WHAT YOU WILL DO: Write the records below out again exactly as given, with no images.

[Stored data]
BEGIN
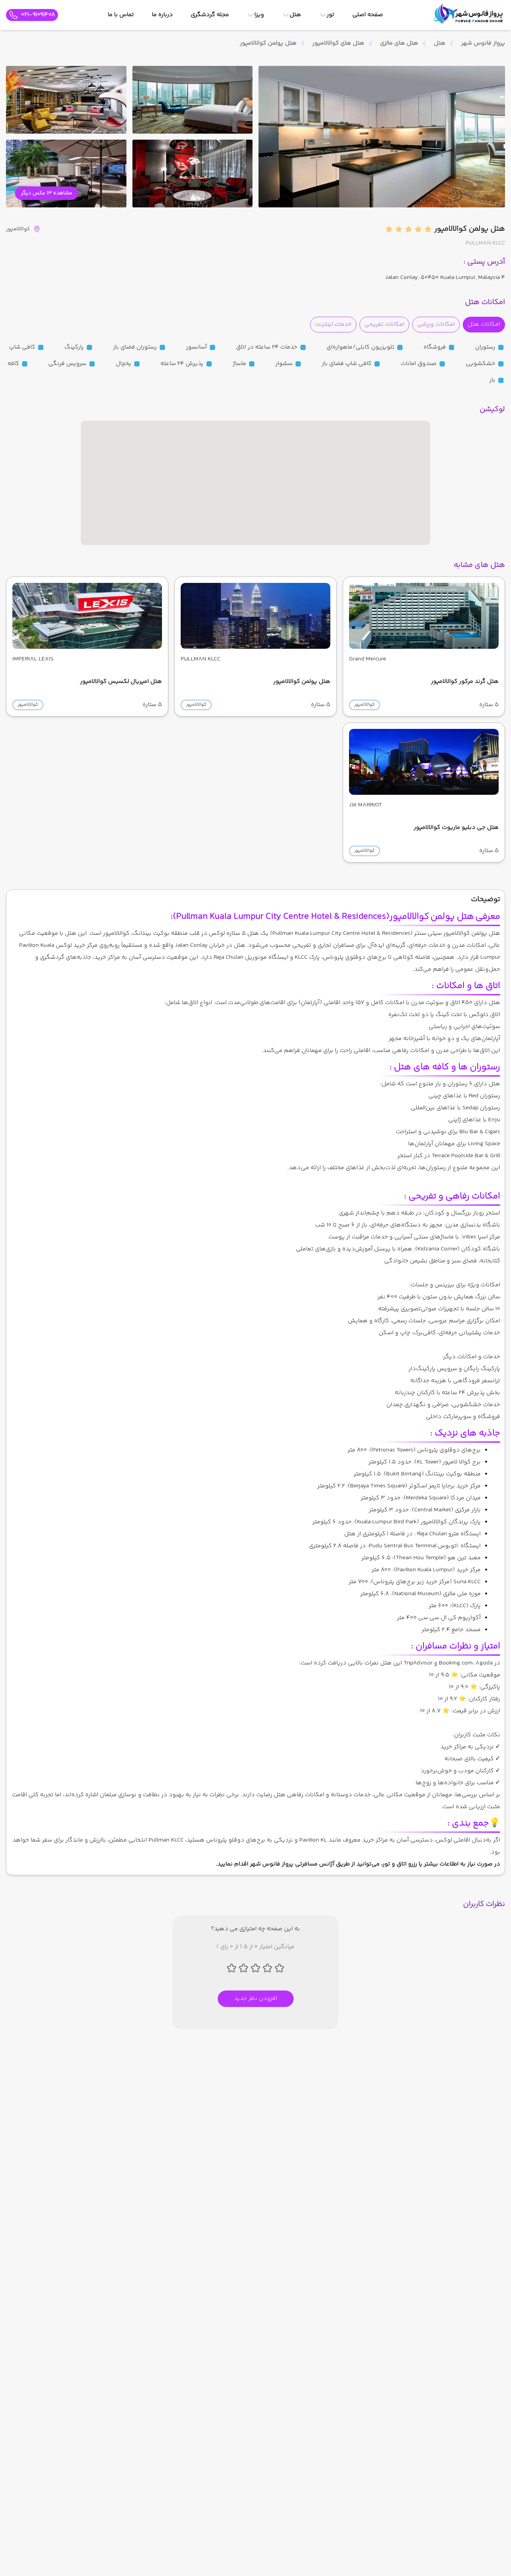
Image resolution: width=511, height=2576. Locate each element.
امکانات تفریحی (384, 324)
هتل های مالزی (399, 43)
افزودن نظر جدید (255, 1998)
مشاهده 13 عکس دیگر (46, 193)
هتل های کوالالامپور (338, 43)
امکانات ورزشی (436, 324)
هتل (440, 43)
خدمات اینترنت (333, 324)
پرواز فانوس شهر (483, 43)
END
WRITTEN RESPONSE:
Image resolution: width=511, height=2576. Locate each element.
امکانات تفریحی (384, 324)
هتل های مالزی (399, 43)
افزودن نظر جدید (255, 1998)
مشاهده 13 عکس دیگر (46, 193)
هتل های کوالالامپور (338, 43)
امکانات ورزشی (436, 324)
هتل (440, 43)
خدمات اینترنت (333, 324)
پرواز فانوس شهر (483, 43)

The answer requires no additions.